Around the same time of her diagnosis, cousin Chris dropped his daughter off at a classmate’s house for pre-prom photos only to make a surprising discovery. It was the former home of his grandparents, Joseph Kirby and Lily Mohler, where he, Peggy and the rest of their cousins had spent much of their childhood. In text messages and phone calls, many of the cousins confessed they each had thought of the house in recent years and felt pulled to return.

And so they did.

That morning, Peggy had the navigation system guide her and her husband rather than go by memory like she did when she was younger. Her parents thought nothing of letting her take her 16-year-old self, with a new license, to the house from Richmond, Virginia, for the weekend.

“Well, I don’t like this,” she thought to herself. The navigation had the couple go through what Peggy called the back way, not letting her make a right turn on Prospect but instead going past it. “I don’t like this at all. This is different. I do not like this.”

She had been waiting for that day for a year, tingling with excitement like a child waiting for Christmas. That same thrill had been there each time she visited in her younger years, beginning when she heard the noise of the tires smashing the gravel on the driveway.

The Baltimore Banner thanks its sponsors. Become one.

Jack Cummings, Jr. looks at Lily Kirby Cummings with tears in his eyes as they visit their family home in Catonsville, Maryland, for the final time on Saturday, Oct. 21, 2023. The family moved out of the house in 1973, but have many memories there. (Kylie Cooper/The Baltimore Banner)

But for an instant, she dreaded it, for the first time fearing disappointment — what if it felt nothing like it was when she was little?

The colors, she noticed right away, were different. The outside of the first floor had lost its bright yellow, and the second level was no longer the vivid green that matched the trees. And then, she saw the original front door, and she shrieked, recognizing the woodwork.

Her parents — Jack Cummings, Jr., and the matriarch, Lily Kirby Cummings — were already there with her siblings Mary Mohler Carlson and brother Jack Cummings III — as was Johnny Kirby, her oldest cousin by a few weeks.

Her husband had barely pulled up when she stormed out of the car.

“Johnny! I couldn’t make the right,” she said. “It didn’t used to be that way.”

The Baltimore Banner thanks its sponsors. Become one.

“That’s how long it has been since you’ve been here,” he said.

And there was cousin Barney, one of the Frank Kirby kids, who held a bouquet of flowers, and cousin Maureen, and Jimmy. And like clockwork, the cousins fell to a familiar rhythm, going from tormenting to hugging one another. Each time, the cousins took her in, her hair falling halfway through her fitted beige blazer, all dressed up, as was the way of the Cummings.

Her mother Lily Kirby Cummings watched her.
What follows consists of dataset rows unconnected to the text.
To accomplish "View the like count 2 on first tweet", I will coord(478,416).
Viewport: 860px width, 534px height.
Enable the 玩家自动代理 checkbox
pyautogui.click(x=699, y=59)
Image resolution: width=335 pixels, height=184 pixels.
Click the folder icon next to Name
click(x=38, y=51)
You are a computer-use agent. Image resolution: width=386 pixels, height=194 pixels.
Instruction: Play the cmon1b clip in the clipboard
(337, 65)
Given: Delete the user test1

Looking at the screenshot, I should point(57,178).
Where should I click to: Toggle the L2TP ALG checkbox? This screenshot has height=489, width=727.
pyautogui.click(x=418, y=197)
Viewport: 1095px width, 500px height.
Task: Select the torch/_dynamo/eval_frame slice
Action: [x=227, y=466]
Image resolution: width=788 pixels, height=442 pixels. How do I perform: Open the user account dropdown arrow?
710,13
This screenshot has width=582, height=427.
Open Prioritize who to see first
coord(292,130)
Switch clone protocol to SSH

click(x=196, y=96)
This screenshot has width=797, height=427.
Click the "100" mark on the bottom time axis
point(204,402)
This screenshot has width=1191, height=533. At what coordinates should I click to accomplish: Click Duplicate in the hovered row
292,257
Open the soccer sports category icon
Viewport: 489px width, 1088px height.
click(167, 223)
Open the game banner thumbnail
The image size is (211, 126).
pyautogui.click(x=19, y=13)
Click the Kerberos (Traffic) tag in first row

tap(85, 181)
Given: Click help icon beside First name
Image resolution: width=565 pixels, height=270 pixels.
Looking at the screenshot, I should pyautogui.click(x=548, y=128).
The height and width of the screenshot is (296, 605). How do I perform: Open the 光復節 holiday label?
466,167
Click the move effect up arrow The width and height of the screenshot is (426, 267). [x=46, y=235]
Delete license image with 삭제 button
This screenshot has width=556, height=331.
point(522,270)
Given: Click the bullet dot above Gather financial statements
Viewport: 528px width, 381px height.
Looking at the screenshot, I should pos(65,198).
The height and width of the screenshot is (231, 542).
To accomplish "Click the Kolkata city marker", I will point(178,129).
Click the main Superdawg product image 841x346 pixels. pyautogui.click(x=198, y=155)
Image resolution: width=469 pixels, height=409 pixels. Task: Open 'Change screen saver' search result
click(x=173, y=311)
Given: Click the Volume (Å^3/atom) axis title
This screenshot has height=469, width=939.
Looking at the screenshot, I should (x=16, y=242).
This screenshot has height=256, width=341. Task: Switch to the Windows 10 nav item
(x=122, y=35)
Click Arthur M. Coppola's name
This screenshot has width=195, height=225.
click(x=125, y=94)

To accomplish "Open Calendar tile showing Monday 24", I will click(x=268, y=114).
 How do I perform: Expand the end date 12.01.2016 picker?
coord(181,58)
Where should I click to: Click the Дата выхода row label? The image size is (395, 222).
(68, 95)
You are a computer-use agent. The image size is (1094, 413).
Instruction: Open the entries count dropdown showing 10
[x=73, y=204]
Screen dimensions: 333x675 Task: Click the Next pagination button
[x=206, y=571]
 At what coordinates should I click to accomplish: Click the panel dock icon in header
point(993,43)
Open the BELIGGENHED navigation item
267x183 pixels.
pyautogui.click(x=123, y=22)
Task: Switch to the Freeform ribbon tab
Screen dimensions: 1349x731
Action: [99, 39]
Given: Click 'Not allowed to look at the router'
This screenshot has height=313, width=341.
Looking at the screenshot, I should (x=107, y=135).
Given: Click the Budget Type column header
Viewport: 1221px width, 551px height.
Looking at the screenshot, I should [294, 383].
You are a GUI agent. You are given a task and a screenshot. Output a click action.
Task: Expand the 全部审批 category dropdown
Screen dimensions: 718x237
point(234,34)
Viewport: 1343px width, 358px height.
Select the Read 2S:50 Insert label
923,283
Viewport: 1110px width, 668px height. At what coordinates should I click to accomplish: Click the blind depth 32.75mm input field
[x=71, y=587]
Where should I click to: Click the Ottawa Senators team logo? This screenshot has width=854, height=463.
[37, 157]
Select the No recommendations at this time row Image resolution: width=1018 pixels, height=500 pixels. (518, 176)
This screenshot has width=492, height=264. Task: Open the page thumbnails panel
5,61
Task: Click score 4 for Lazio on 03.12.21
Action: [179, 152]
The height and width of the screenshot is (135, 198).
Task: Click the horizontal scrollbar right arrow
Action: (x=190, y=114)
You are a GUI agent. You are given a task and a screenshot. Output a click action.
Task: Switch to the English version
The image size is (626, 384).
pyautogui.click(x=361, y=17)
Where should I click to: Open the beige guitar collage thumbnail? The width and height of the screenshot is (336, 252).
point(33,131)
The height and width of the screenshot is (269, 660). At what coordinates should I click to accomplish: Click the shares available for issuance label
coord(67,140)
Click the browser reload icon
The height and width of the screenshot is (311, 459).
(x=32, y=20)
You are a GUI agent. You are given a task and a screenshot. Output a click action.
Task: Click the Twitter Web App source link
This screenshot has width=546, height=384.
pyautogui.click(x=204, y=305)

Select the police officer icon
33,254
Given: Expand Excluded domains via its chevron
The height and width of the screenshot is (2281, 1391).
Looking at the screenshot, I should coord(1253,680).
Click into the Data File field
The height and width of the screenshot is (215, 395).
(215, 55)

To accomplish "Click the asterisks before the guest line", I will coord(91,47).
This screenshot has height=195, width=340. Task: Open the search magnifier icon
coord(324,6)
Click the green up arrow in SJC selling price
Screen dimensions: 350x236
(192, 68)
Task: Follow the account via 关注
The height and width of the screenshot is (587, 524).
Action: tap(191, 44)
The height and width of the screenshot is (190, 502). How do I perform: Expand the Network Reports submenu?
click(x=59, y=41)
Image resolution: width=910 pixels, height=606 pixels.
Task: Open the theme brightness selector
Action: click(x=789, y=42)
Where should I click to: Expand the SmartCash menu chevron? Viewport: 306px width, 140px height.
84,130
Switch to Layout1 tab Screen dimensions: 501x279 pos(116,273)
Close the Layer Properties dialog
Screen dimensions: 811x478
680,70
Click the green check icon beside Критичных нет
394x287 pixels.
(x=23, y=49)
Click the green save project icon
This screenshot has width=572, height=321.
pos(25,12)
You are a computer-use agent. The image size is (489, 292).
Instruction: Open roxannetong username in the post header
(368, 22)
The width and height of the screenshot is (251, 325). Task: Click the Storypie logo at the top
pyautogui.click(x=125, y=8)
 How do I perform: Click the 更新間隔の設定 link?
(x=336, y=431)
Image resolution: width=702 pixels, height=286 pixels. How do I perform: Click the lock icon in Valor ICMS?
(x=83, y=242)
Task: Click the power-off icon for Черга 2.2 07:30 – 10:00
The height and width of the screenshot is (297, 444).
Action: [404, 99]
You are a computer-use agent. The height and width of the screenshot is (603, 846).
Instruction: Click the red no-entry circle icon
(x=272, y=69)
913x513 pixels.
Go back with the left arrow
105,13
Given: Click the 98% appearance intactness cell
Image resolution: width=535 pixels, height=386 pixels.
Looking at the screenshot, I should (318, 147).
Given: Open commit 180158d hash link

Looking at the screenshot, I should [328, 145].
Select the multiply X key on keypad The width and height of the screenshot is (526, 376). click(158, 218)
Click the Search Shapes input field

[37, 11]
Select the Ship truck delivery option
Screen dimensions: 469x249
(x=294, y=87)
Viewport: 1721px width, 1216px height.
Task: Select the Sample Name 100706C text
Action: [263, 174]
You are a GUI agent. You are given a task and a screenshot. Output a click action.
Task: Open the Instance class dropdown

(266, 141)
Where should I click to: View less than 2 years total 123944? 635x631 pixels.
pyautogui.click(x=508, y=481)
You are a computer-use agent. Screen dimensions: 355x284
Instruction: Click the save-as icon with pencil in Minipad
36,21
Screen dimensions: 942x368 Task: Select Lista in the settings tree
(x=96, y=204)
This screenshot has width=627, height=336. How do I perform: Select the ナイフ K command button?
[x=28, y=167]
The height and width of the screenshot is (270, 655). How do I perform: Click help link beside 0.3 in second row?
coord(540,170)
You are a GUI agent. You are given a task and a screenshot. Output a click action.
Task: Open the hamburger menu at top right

She was usually stoic, the typical Irish Catholic mother. But that day, there was softness in her gaze.

“It’s a miracle,” she said.

Old family photos of the Kirby-Mohlers are displayed on Saturday, Oct. 21, 2023. (Kylie Cooper/The Baltimore Banner)
A letter describing a typical Sunday at the Kirby family’s household. (Courtesy of Jack Cummings III)

As he waited for the remaining cousins to join them, Peggy’s brother Jack took out an old painting by his aunt Elizabeth, comparing the home on the canvas to the house in front of him now. The driveway still traveled the front yard in a loop, but no longer extended to the back. The side stairs on the left of the house had been torn down. It looked the same and it didn’t, at the same time.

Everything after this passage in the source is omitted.